3 Replies Latest reply on Oct 24, 2011 5:37 AM by Billy~Verreynne

    Incremental commit with MERGE....

      Hi All, I need your help on this...

      There are two tables STANDARD and NEW, I also have a procedure which merges NEW table into STANDARD based on match and merge conditions .
      Because these two tables are tooooooooo huge, its taking a very long time in weeks . It is anyway expected to take such a long time and is not a problem,
      but sometimes it is getting into some database locking issues, to avoid these kind of issues and also...
      I cannot wait for the updated data for so many weeks of time, atleast I would like to see or commit whatever is updated based on some specific intervals.

      I would like to know how to enhance a merge statement so as to invoke a commit statement for every N number of records updated ... ???
      How to implement a CURSOR loop with a index variable and MERGE statement inside,
      so that I can check the index variable in every iteration and invoke a commit statement for every N number of records modified ,
      Please let me know whether it works or not and how to implement in case it works..

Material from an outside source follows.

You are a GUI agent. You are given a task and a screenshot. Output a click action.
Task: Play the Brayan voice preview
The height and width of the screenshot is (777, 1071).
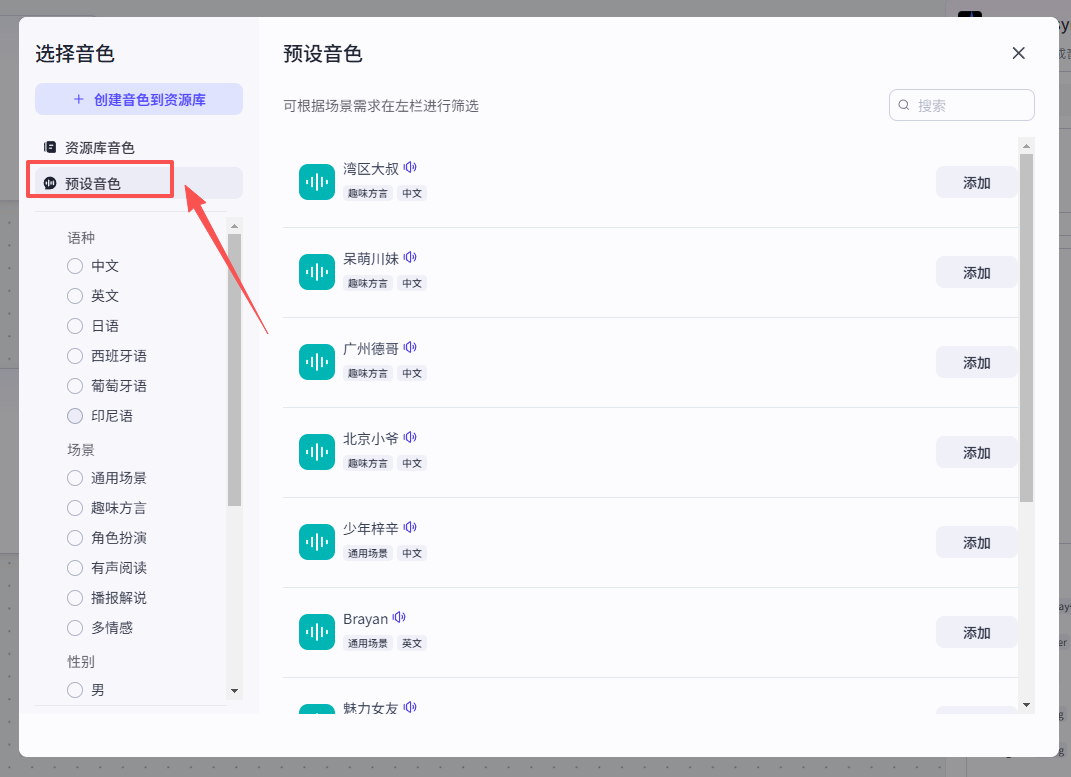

      I would really appreicate your help on this....


      Edited by: user8837073 on Oct 21, 2011 6:28 AM

      Edited by: user8837073 on Oct 21, 2011 6:28 AM
        • 1. Re: Incremental commit with MERGE....
          user8837073 wrote:
          I would like to know how to enhance a merge statement so as to invoke a commit statement for every N number of records updated ... ???
          There are only a few reasons to implement cursor loops. One is to avoid filling up rollback/undo on massive bulk DML. Another is to avoid contention issues to to locking. Although the bulk SQL should itself be more efficient your approach to loop and do periodic commits is worth thinking about for the reasons you mentioned.

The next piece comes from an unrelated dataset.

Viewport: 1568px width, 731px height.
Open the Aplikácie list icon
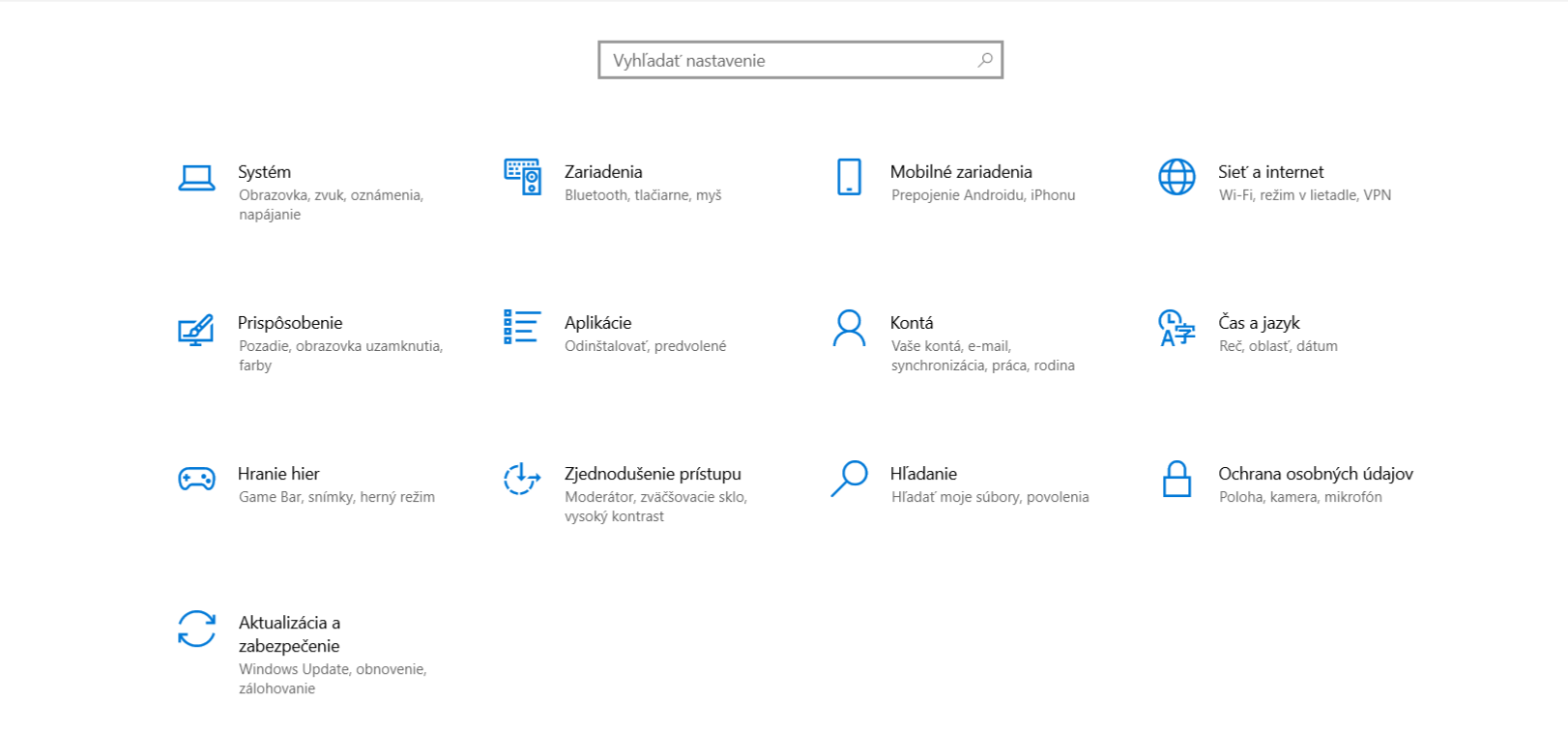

          You can find examples of periodic commits on-line. The process in pseudocode should look something like
          foreach record
            perform dml
            use mod() or remainder() to perform periodic commit
          Perform as many DML operations as possible to avoid overhead from too many commits. Again, this will not be as efficient as a single bulk DML statement but should deal with the locking issues you mentioned. Watch performance carefully!
          • 2. Re: Incremental commit with MERGE....
            Peter Gjelstrup

            If using bulk operations, it would be something like:
              k_limit   constant number := 1000;
              k_commit  constant number := 10000;
              v_counter number := 0;
              -- Cursor and Collection types, here
                 fetch c bulk collect into col1_t, col2_t, col3_t limit k_limit;
                 exit when t.count = 0;
                 counter := counter +1;
                 forall i in 1 .. col1_t.count
                   merge into standard t
                   using (select col1_t(i) pk,
                                 col2_t(i) col2,
                                 col3_t(i) col3
                          from dual) s
                 on (t.pk = s.pk)
                 when matched
                    then update ...
                 when not matched
                    then insert ...;
                if counter = k_commit
                end if;
              end loop;
            You should experiment with k_commit and maybe k_limit, too. Above will commit every 10.000.000 records

            Not sure it is a good idea, though
            - What happens if it fails? - start all over?
            - Is this a one-time operation?
            - Maybe it could be done in NOLOGGING mode?
            - Maybe you could (logically) partition the new table and run n separate merge statements?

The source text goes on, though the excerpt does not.